An interesting book on the subject of coal operations, albeit on another
railroad, is *The Clinchfield Railroad in the Coalfields,* by Robert A.
Helm, published by TLC.
Jim Brewer
On Wed, Oct 31, 2018 at 10:54 AM NW Modeling List <nw-modeling-list at nwhs.org>
wrote:
> How you handle coal can be very era specific.
>
> Not my area of greatest expertise but I can't help but weigh in here.
>
> The biggest assumption is that coal is coal. Almost every mine has a
> slight variation in the coal it produces. For example some have a
> higher content of ash when burned some have lower or higher amounts of
> other elements like sulfur that make a difference on where it is used.
>
> When everyone one used coal as a home heating fuel, you wanted something
> that didn't clinker left little ash to carry out of the basement and
> didn't smell bad. Some home heating coals were advertised as dustless
> which meant it was sprayed with oil to hold the dust on. Dealers also
> carried coal from different producers with brand names just like we have
> for gasoline. To prove you were getting the brand you paid for little
> tags were sprinkled into the coal with the brand name on them. Coal
> also came in different sizes from lump (greater than eight inches) going
> down in sizes to egg and pea etc. If you had a home stoker most weren't
> powerful enough to crush coal so you had to buy the right size coal. If
> a tipple had more than one track under it, it was to load different
> sizes of coal. Depending on how the sorting screens were arranged from
> left to right you would see a track full of cars with lump coal, a
> medium size then a smaller size (or vice versa). Because coal dealers
> weren't all the same size they didn't all want the same size of car.

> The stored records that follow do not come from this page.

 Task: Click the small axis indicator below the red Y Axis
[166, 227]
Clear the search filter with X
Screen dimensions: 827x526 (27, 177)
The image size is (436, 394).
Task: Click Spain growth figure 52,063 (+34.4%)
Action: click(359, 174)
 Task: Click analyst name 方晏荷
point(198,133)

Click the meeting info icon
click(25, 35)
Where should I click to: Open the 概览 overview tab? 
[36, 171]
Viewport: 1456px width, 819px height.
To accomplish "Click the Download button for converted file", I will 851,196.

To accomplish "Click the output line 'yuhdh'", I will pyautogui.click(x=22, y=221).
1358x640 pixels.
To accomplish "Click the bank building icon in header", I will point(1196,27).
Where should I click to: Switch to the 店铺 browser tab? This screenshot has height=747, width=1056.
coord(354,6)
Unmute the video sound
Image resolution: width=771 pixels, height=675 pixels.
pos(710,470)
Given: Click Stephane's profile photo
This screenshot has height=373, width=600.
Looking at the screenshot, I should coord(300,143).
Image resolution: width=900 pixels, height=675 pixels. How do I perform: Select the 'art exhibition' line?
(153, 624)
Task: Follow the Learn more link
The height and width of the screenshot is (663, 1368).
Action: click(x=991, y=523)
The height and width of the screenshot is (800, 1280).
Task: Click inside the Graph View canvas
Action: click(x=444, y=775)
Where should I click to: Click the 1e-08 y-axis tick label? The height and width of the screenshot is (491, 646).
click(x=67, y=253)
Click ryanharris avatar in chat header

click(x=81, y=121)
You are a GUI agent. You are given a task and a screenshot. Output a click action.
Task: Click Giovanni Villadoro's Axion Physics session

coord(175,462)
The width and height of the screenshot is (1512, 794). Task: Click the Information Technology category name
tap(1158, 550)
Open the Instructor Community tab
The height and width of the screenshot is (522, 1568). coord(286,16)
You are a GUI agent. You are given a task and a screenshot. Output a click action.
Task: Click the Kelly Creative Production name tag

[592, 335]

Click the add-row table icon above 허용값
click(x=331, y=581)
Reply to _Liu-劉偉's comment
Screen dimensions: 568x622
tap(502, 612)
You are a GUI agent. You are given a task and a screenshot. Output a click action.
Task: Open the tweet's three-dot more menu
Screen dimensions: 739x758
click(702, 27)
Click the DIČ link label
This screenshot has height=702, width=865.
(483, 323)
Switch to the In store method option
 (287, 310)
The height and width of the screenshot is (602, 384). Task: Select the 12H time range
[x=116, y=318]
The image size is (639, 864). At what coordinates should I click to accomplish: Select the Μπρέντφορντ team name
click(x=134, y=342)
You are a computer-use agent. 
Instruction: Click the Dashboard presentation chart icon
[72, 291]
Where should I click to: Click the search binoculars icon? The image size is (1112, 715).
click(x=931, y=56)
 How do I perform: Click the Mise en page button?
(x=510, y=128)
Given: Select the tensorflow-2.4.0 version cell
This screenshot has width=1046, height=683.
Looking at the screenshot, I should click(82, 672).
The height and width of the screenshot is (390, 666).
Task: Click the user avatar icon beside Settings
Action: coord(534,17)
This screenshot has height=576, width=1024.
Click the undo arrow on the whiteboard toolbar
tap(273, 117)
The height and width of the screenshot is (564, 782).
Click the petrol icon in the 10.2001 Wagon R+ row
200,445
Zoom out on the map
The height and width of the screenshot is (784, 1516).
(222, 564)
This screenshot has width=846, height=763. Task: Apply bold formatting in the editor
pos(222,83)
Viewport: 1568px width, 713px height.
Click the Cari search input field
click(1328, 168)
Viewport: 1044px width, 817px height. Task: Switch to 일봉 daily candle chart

> Modelers don't load enough coal in gondolas. If a dealer only wanted 25
> tons they might load a low side G-1 gondola instead of a 55 ton hopper.
> The coal car directories the railroad published always included
> gondolas and hoppers as "coal cars".
>
> The coal merchandising department didn't go away when people quit using
> coal at home. Those thousand or so varieties of coal would be custom
> blended for coking or export. When we toured Lamberts Point the first
> time they described this to us. The picker crew in the yard would have
> to put in coal car A car B etc. up to eight different varieties (IIRC).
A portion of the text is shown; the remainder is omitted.